Daughter of Charles Dubose Whitman
Wife of Davis Robert Gurley
Mother of Nell Sue Beasley; Loulie (Zandrah Kroft Ralphs) Zandrah Ralphs; Virginia Dale Meyanrd and Mary Earle Popman
Sister of Robert William Whitman

Managed by: Patti Kay Gourley
Last Updated:

About Nell Sue Gurley

NELL WHITMAN GURLEY 1887-1984 THE ACTRESS

She was 92 years old, but young men vied to sit beside her at dinner parties. She was not beautiful in her old age. she had lost weight and ws thin, and her former silver hair had lost its lustre and was just plain gray, but her wit and repartee were her attractions. People gathered around her to tell stories, but unexpectedly she always topped them, which brought forth roars of laughter from her audience.

She was the "belle" in any setting, but she never remembered the next day even having been there. She lived every minute of the present fully, but she could not recall the immediate past.

Nell Whitman was born in 1887 at Danville, texas, the fourth of ten children of a Baptist minister, the Rev. Charles DeBose Whitman, and his genteel wife, Emma Dale Jones. Both her mother and father were college educated and sprung from the antebellum planter families in Tennessee and Alabama. Her father's chosen profession made them poor, but all of the children were endowed with good looks, intelligence, and fun loving spirits.

Somehow, all of the ten children got to college. It was there that Nell excelled. She was introduced to drama at the University of Texas, and from then on, her idol was Sarah Bernhardt. More than money, she wanted a career on the stage, but to her minister father, that was unthinkable. So, she obtained a scholarship to the Chatauqua Summer School in New York state, where a drama professor fom the University of Chicago taught her elocution and how to tell Bible stories in a theatrical manner. She developed this teaching into a remarkable skill which she possesed and applied throughout the rest of her life.

She returned to Texas to the respectable profession of school teaching, but each summer she signed up with the Chatauqua Circuit to perform before small town audiences in a tent. As long as she confined her actiing to Bible story-telling, she had her fther's approval, but she was allowed to appear only i towns where she could be the house guest of the local Baptist minister's family.

* [Given data]:
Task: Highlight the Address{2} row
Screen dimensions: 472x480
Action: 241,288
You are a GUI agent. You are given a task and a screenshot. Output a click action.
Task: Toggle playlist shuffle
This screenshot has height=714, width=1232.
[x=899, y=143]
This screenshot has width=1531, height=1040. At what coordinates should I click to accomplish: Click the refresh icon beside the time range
--
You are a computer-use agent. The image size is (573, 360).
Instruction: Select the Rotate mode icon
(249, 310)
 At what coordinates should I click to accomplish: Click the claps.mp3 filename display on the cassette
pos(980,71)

* [Required action 1]: Reproduce the biography of Nell Whitman Gurley from "She was the" through "the immediate past.".
* [Required action 2]: According to the biography of Nell Whitman Gurley, in what town and year was she born?
* [Required action 3]: Carry the biography of Nell Whitman Gurley forward from its final sentence.
The records were drawn from a separate source.

* [Final answer 1]:
She was the "belle" in any setting, but she never remembered the next day even having been there. She lived every minute of the present fully, but she could not recall the immediate past.

* [Final answer 2]: She was born in Danville, Texas, in 1887.

* [Final answer 3]:
At 28, she married Davis Gurley, III, heir of a prominent and wealthy Waco family. She had four children, and through the Depression, motherhood widowhood, and a reutrn to teaching, she put aside her dream of being an actress. Then, after retirement when she entered old age and her arteries began to harden, she forgot tribial day to day events, but her mind remembered those wonderful summers of Chatauqua training and her longed for destiny. From then on, she was THE ACTRESS--the main attraction at every gathering she attended, glowing with the story telling and repartee.

At age 92, she developed pneumonia and was taken to the hospital, where she was fed intravaneously. Even the tubes nd parapharnalia could not heep her "off stage" when she decided to leave her bed and roam the hospital corridor. Told by the nurse that she could not go because the equipment must remain attached to her body she declared, "Then I will just take it with me," and started out the door. The nurse grabbed the bottle, and holding on to the long tube, followed her down the hall. "The Actress", in her element, made it look like the procession of a queen and her entourage.

Upon her return home from the hospital, she did not like the placement of the furniture in her room, and so began re-arranging it, lifting and moving heavy objects without physical repercussions. That very same night, she turned over too far in her bed, fell out, and broke her hip.

Back to the hospital for surgery and a lengthy stay, then home again. While still confined to bedpans, she declared she was going to get up and go to the bathroom. The nurse reminded her, "You cannot walk on that leg with a broken hip."

And she answered, "The I'll hop." And The Actress did.

She recovered completely from the broken hip and lived on to age 97. She died in 1984 in California, but was buried beside her husband on the Gurley lot in Oakwood Cemetery at Waco, Texas.